Free flow of services: The Asean Framework Agreement on Services calls for Thailand has to remove all restrictions for cross-border supply in all service sectors mentioned by the World Trade Organization. It also must increase the percentage of foreign shareholding to 70% in four priority integration sectors  - air transport, ICT, healthcare and tourism - by 2012 and up to 100% in all other businesses by 2015.
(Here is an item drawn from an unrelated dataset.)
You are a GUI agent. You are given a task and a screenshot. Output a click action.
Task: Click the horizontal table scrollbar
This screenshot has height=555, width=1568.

According to negotiations concluded so far, the following service sectors will be opened up to a ceiling for Asean shareholding of 70%:

- professional services, e.g. accounting, legal, architecture and engineering;

- construction, e.g. general construction of industrial plants;

- brokers or agents, specifically for medical goods;

- trading services, e.g. wholesale and retail of medical goods;

- advertising, specifically the sale of internet advertising space;

- hotel, tourism and travel-related services, e.g. superior deluxe or six-star plus rated hotels, hotel management, outbound travel information service;

- computers and related services, e.g. hardware and software consultancy, maintenance and repair services for office machinery and equipment including computers;

- research and development focusing on physical sciences, linguistics and languages, and interdisciplinary research;

- real estate services: specifically, residential condominium management;

- rental or leasing services: specifically, space transport equipment, computer servers, furniture, and equipment for building construction or demolition;

- distribution services: specifically, franchises for fast-food businesses;

- educational services: specifically, science and technology;

- environmental services, e.g. hazardous waste treatment and disposal, marine environmental protection;

- healthcare, related and social services, e.g. private hospitals, specialised medical services in private hospitals, nursing department services in hospitals, day-care services for children;

- recreational, cultural and sporting services, e.g. amusement parks, private libraries, sports event promotion and organisation.

Despite the negotiation and conclusion of the above services, the DBD has not yet issued any announcements about its enforcement under Thai laws to ensure Thailand's smooth transition into the AEC in order to improve its competitiveness.